Without them, Belford said, his convenience store downtown would be under 9 feet of water.

Belford spends much of his time lobbying for money and overseeing ways to control the flooding. He said the water has changed the town's character and reduced social life on the lake.

When the water first started rising, he said, people were angry.

"People were mad at it," he said. "They were hurt."

Some have become depressed. In 1998, Jen Foss' husband, Raymond, died of a heart attack after they lost most of their wheat, barley and flax fields to flooding.

"He was healthy as a horse," she said. "I can't even remember him having the flu. We had to move off, and that's what really did the number on him. He didn't care about nothing anymore and pretty soon he had a heart attack."

There also have been problems in schools.

Steve Swiontek, superintendent of Devils Lake Public Schools, said students have had many questions. Are their houses going to be moved or flooded? Are they going to have to move out of the school district?

"I think it's on the back of their minds, what's happening and what's going to happen," he said.

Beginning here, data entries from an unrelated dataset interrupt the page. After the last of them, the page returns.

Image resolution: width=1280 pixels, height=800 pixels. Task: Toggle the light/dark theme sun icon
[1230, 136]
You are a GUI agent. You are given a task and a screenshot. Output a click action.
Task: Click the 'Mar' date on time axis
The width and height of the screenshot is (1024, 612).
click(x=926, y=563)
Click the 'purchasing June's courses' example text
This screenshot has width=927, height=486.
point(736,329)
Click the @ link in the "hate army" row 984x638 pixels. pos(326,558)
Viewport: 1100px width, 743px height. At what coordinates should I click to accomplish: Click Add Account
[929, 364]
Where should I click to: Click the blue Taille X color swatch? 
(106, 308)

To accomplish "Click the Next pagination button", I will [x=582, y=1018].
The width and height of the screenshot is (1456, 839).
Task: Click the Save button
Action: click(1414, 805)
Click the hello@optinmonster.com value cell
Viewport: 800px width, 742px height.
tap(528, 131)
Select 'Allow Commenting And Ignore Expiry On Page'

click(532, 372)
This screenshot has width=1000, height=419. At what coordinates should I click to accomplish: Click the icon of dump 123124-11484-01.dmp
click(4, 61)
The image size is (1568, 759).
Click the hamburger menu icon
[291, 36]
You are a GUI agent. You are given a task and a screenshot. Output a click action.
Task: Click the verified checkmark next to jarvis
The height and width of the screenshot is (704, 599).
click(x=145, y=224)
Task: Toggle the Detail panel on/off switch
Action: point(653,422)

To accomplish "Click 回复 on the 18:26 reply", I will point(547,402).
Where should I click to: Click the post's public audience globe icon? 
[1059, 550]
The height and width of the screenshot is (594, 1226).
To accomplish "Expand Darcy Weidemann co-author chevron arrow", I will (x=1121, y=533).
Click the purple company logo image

Swiontek said behavioral problems have lessened as the flooding has become more of a way of life, but the schools are still losing students. Before 2000, the district had around 2,200 students. Fewer than 1,800 will start this academic year.

Doug Boknecht, a clinical social worker, has run crisis counseling programs in the area. He said North Dakotans are resilient, but the flooding can be like "Chinese water torture."

"It creeps and it creeps," he said.

Boknecht said there is some hope with a new outlet that is designed to drain excess Devils Lake water into the Sheyenne River. The project has stalled because of low water levels and sulfate in the river. Canada opposes the project, fearing it will send harmful material north. The Sheyenne River is a tributary of the Red River, which flows north into Manitoba's Lake Winnipeg.

"The outlet is very helpful, when it's running, because it gives people a sense that we aren't just depending on nature and her whims," he said.

Dwight Williamson, an administrator for the Manitoba Department of Water Stewardship, said Canadians across the border "understand completely" what it is like to be flooded but their interest is protecting their environment.

Foss remembers fondly a grove of trees now lost to the waters.

"We had such a pretty place," she said, "and all of the trees are all dried up and dead."